Правда-правда, я не шучу! Я еще когда училась в школе, встретилась здесь со своим учителем рисования, вот он мне и сказал.
Пиво, говорит, здесь классное и кресла мягкие, удобные…
На сцену вышла женщина в серебристом платье и села за рояль. Следом показался высокий бородатый мужчина, и зал зааплодировал.
— Это он, — сказала Катя с бьющимся сердцем.
«…В основном произведения камерного плана… небольшой цикл под названием „Настроения“. Сочинение программное, навеянное воспоминаниями…»
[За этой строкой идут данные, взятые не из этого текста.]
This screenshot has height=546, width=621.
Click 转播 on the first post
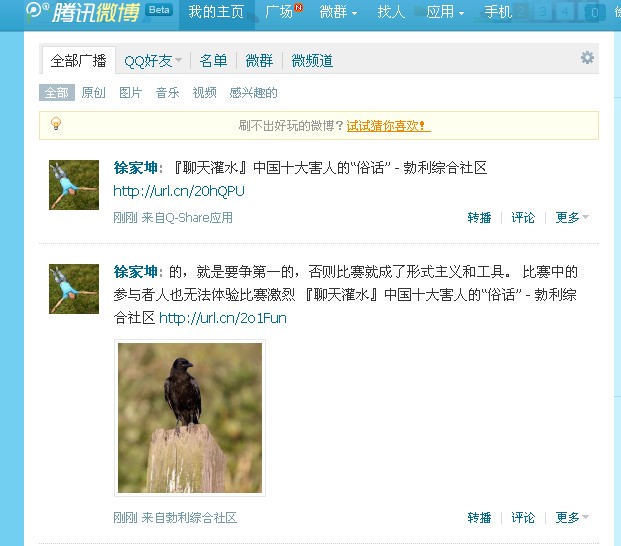coord(479,217)
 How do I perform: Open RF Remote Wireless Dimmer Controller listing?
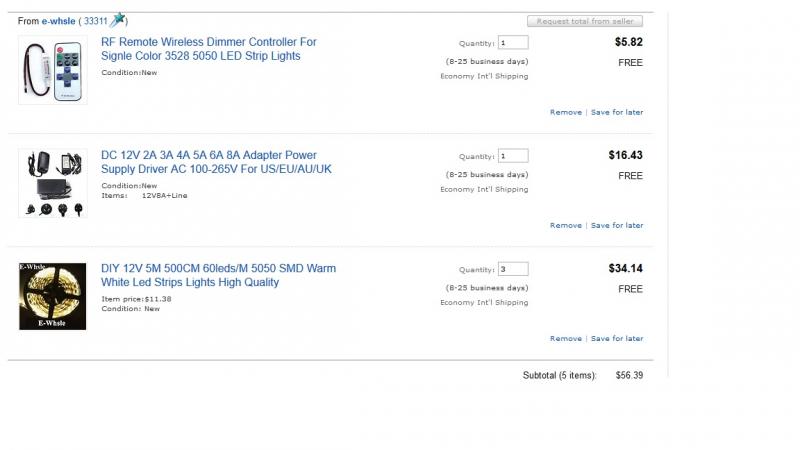[209, 49]
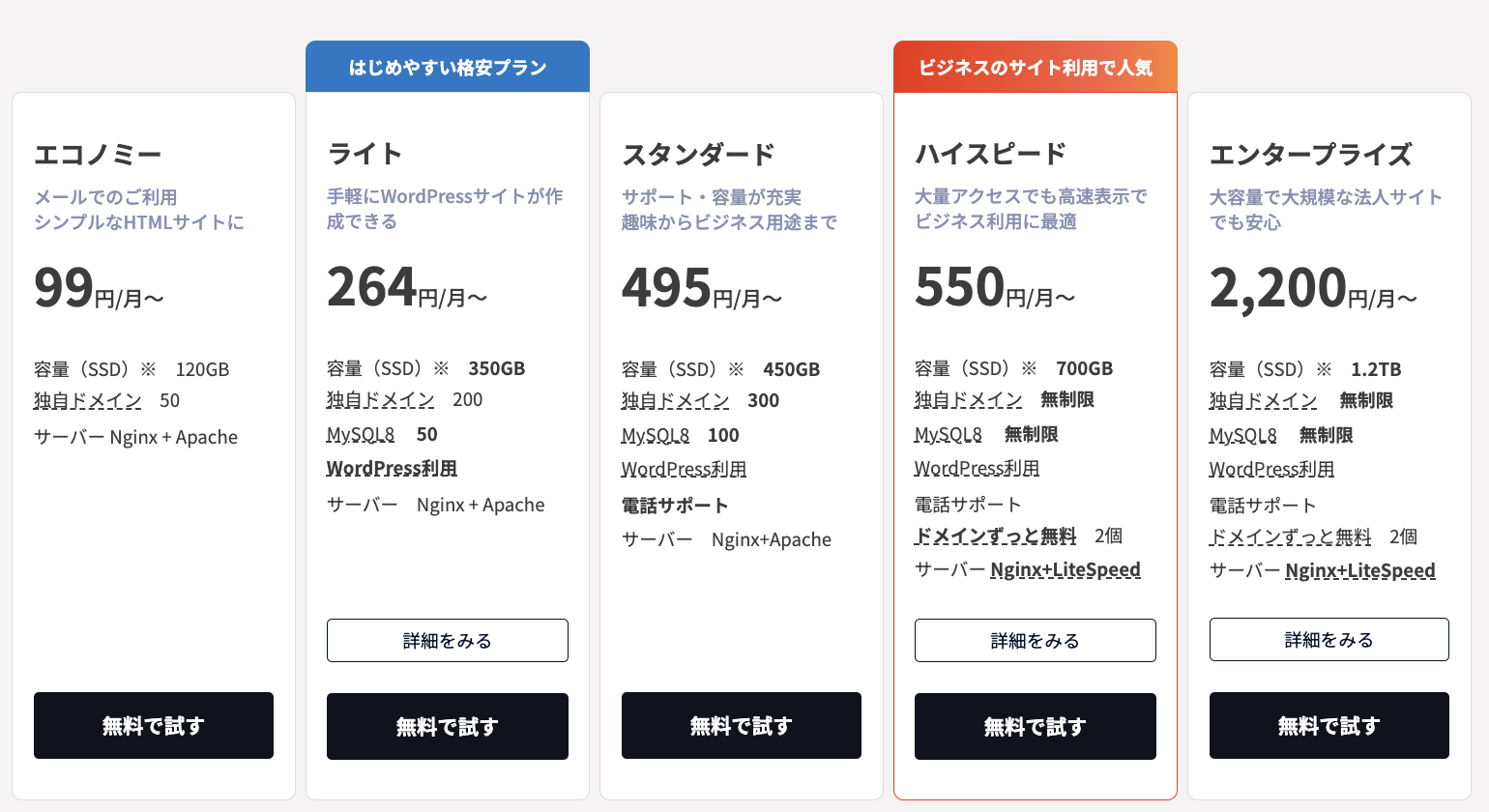Click 無料で試す button under エコノミー plan
1489x812 pixels.
click(x=154, y=725)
Катя сидела, широко раскрыв глаза, и не верила услышанному. Она не могла и предположить, каких размеров удивление ожидало ее с первых же тактов пьесы.
— Что с тобой? — Никита нашел ее руку и крепко сжал.
— Мне нужны очки, слышишь? — Она нервно выдернула руку и принялась искать в сумке. — А то не видно, кто за роялем.
И она увидела.
— Это же Лорка! Лорка Лохман, моя подруга по училищу А ты слышишь, что они играют? Ты слышишь?
— Кажется, «Настроения»…
— Чьи настроения? Это его, что ли, настроения? Его?!
… — Тук-тук, Катька! — Он вошел, как всегда, тихо, сел на свой стул. — Опять икра?
— Сало, сыр, чай. Будешь?
— Буду, еще как буду. Я женюсь, зайчонок.
— Женись-женись, тебе налить чаю?
— Я не шучу. Ты не представляешь, сколько перспектив открывается сразу!
— Давай чашку, чего сидишь?
Он посадил ее на колени и крепко обнял.
— Помнишь, я ездил в Москву? Мне нужно быть там, там мое место, и она оттуда. Она любит меня. Родители — Крезы. Прости меня.
Ты знаешь, что я всегда любил только тебя, и сейчас тоже, и что никакая другая женщина мне не заменит тебя… Но я хочу учиться, да и муж из меня никакой…
— Уходи. — Она высвободилась из его рук, встала. Хотелось расцарапать, разбить это красивое, лживое лицо, эти руки, эти губы, способные преданно целовать лишь флейту.